Dataset extract ::
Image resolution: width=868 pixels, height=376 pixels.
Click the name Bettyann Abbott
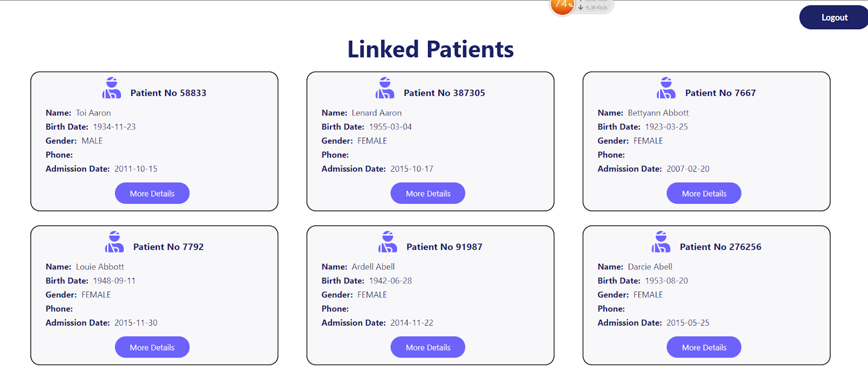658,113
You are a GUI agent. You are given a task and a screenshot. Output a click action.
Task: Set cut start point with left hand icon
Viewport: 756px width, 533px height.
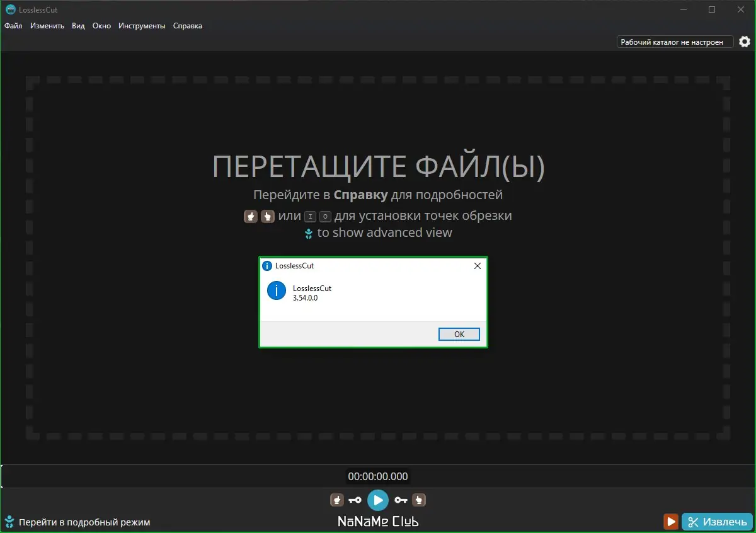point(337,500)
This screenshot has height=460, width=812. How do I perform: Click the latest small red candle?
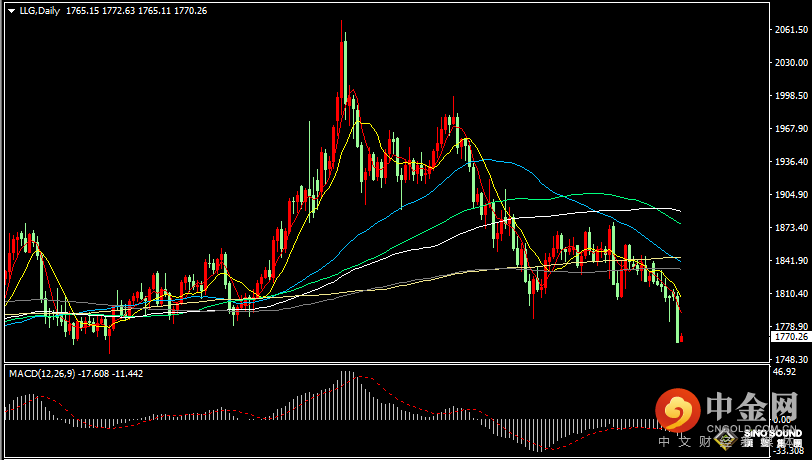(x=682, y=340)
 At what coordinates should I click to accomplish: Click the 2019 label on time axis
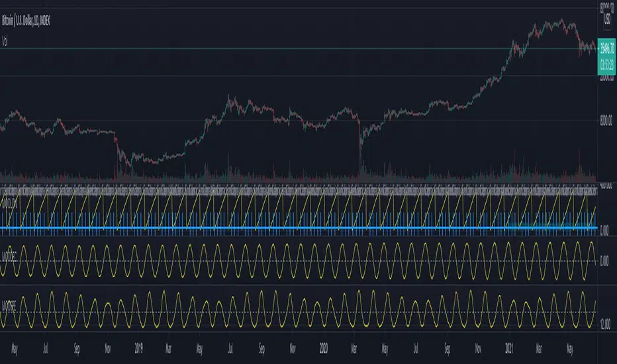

Directions for this task :: Beginning with the line that contains "Viewport: 756px width, 533px height.", write out the remaining lines of the listing above through the last, exactly and only those, without pictures.

Result below ::
Viewport: 756px width, 533px height.
point(337,500)
This screenshot has height=460, width=812. How do I perform: Click the latest small red candle?
(x=682, y=340)
 At what coordinates should I click to accomplish: Click the 2019 label on time axis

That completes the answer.